Youth, the former teacher turned minister, knows that encore careers aren’t for everyone—some people can’t swing the risk financially or have kids or parents who depend on them. She was able to get a scholarship to fund her studies and her sons were older at the time. For her, the stars aligned.
“I probably thought I was going to have one job [when I was younger]. I grew up in that culture,” she says. “[But] the more opportunities people have, how much better it is.”
When Tam, who worked in real estate for two decades, started his new position at the Alzheimer’s Association last year, he too felt it was meant to be. He and his family had been through so much in the past decade, but he knows it led him to work harder every day to help families who are in his shoes.

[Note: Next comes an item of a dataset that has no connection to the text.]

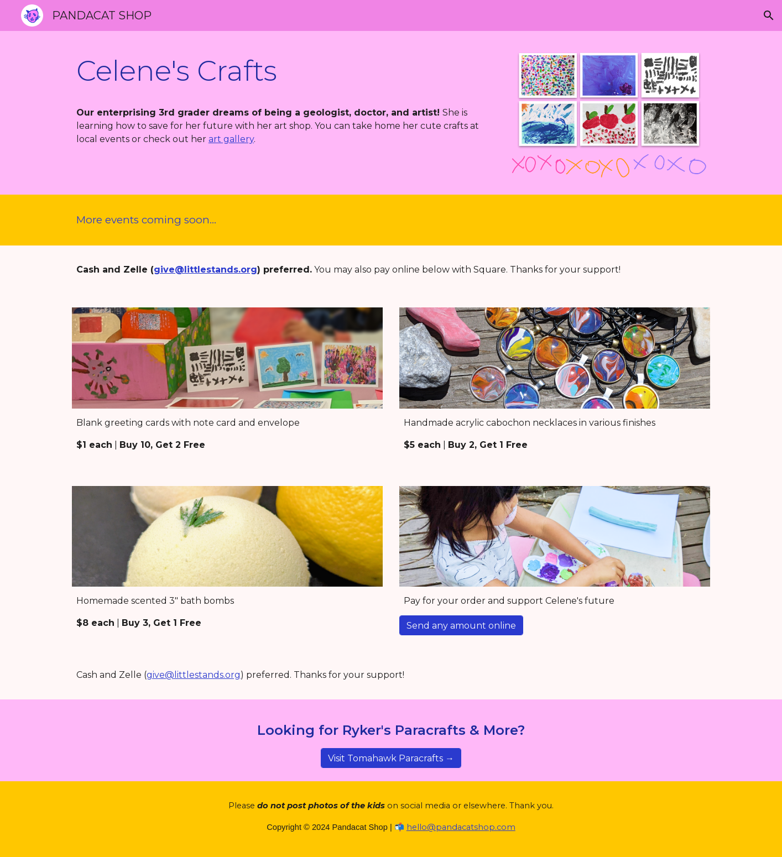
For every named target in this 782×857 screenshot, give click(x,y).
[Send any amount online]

“It’s like destiny, this job here. All of this time, it’s always to honor [my dad] because he had such a big impact on changing me,” he says. “The last 10 years, while at times were very stressful, were probably some of the most rewarding times of my life.”
Tips for Changing Careers Later in Life
1. LET GO
Don’t expect or pressure yourself to find the same job with the same pay.
2. BE OPEN
Expand your search to new and different opportunities. Instead of full-time work, consider part-time, contract or project-based jobs.
Talk with professionals in your new field. “It’s not who you know, it’s who knows you,” says Carleen MacKay, a workforce expert. Learn from them and do your own research.
4. USE SOCIAL MEDIA
And create a LinkedIn profile to expand your search.
5. TELL EMPLOYERS YOUR NEEDS and Desires
If you want to move to a less stressful job and are OK with taking a pay cut, tell the employer that. Otherwise, experts say employers may think older workers are overqualified and not a good fit.